Parastega chionostigma

Scientific classification
- Domain: Eukaryota
- Kingdom: Animalia
- Phylum: Arthropoda
- Class: Insecta
- Order: Lepidoptera
- Family: Gelechiidae
- Genus: Parastega
- Species: P. chionostigma
- Binomial name: Parastega chionostigma (Walsingham, 1911)
- Synonyms: Telphusa chionostigma Walsingham, 1911 ; Parastega ochropis Meyrick, 1914 ;

= Parastega chionostigma =

- Authority: (Walsingham, 1911)

Species of moth

Parastega chionostigma is a moth in the family Gelechiidae.
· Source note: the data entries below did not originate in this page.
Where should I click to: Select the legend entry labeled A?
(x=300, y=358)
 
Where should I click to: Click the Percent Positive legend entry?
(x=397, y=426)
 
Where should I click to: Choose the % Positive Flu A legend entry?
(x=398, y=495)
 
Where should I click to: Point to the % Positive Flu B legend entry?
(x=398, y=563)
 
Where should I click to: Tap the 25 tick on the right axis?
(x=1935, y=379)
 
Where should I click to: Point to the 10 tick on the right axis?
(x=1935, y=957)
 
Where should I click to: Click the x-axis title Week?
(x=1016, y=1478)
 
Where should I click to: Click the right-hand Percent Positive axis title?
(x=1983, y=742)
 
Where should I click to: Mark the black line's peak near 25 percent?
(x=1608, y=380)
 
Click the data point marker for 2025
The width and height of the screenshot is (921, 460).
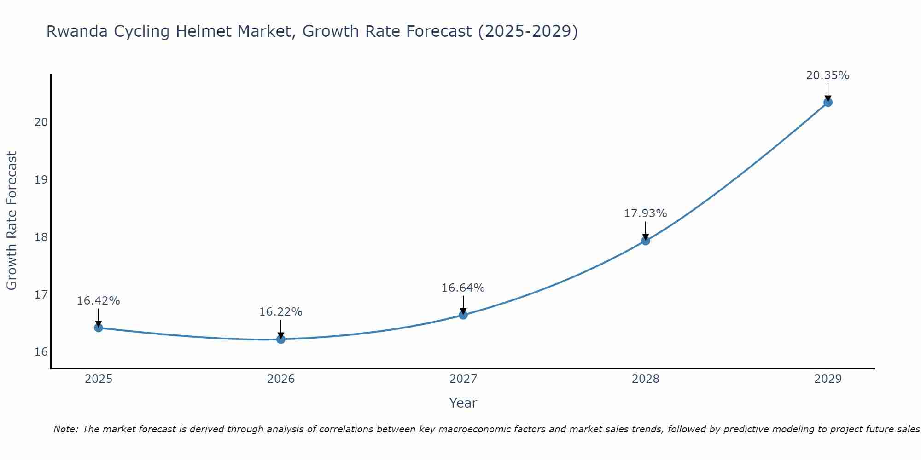pyautogui.click(x=98, y=328)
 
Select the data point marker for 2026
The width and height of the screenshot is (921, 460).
pyautogui.click(x=281, y=339)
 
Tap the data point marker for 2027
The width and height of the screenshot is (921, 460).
pyautogui.click(x=463, y=315)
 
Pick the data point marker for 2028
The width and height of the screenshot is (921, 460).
pyautogui.click(x=646, y=241)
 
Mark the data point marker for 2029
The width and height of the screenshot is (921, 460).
pyautogui.click(x=828, y=102)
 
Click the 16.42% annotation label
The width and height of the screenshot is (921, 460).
pyautogui.click(x=98, y=301)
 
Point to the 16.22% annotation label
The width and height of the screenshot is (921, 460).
pyautogui.click(x=280, y=312)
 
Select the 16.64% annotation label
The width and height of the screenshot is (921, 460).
pyautogui.click(x=463, y=288)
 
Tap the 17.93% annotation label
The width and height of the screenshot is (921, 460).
pyautogui.click(x=645, y=213)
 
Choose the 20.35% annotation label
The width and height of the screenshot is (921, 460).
pyautogui.click(x=828, y=75)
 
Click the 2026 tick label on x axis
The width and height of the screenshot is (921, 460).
pyautogui.click(x=281, y=379)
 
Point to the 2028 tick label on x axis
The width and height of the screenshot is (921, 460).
pyautogui.click(x=646, y=379)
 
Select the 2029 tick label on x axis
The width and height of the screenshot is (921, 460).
pyautogui.click(x=828, y=379)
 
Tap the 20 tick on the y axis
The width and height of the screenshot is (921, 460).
pyautogui.click(x=41, y=122)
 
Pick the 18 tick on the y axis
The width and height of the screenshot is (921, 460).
pyautogui.click(x=41, y=237)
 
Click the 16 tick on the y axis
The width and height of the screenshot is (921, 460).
pyautogui.click(x=41, y=352)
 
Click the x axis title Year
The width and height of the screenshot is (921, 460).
pyautogui.click(x=463, y=403)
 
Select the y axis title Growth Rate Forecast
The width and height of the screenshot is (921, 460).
pyautogui.click(x=12, y=221)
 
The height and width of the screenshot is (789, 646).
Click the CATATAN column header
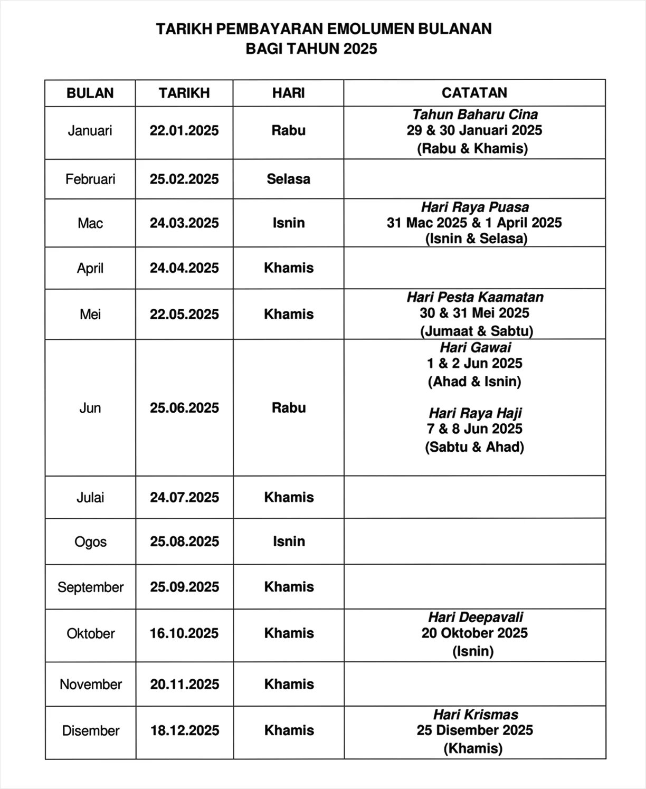(x=474, y=93)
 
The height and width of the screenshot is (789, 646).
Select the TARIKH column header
(x=184, y=93)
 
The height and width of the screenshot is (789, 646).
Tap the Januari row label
(x=90, y=130)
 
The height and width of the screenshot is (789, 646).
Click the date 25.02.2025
(x=184, y=179)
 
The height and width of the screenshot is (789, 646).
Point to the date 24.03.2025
(x=184, y=223)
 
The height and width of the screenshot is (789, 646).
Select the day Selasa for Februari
(x=288, y=179)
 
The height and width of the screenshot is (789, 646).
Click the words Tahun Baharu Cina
(x=474, y=115)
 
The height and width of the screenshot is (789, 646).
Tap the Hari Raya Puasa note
(x=474, y=207)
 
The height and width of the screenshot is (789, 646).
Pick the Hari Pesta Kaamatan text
(x=474, y=297)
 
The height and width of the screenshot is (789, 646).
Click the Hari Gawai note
(x=475, y=347)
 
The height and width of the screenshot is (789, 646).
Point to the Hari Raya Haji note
(x=475, y=413)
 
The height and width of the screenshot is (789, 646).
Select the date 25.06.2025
(x=184, y=407)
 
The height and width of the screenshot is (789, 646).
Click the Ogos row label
(x=90, y=542)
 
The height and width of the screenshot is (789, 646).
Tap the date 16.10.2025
(x=184, y=633)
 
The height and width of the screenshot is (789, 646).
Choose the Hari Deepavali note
(x=475, y=617)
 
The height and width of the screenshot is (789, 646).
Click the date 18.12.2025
(x=185, y=730)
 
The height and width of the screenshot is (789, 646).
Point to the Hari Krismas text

It was described by Thomas de Grey, 6th Baron Walsingham, in 1911. It is found in Panama, Ecuador and Suriname.

The wingspan is about 19 mm. The forewings are deep purplish black, with two distinct, clearly defined, white spots. One ovate, placed obliquely, touching the costa at one-fourth from the base, its outer extremity resting on the fold, beyond which are a few ochreous scales in the fold. The other is semi-lunate, its base resting on the costa before the apex. There is a minute white dot at the extreme apex. The hindwings are smoky brownish fuscous.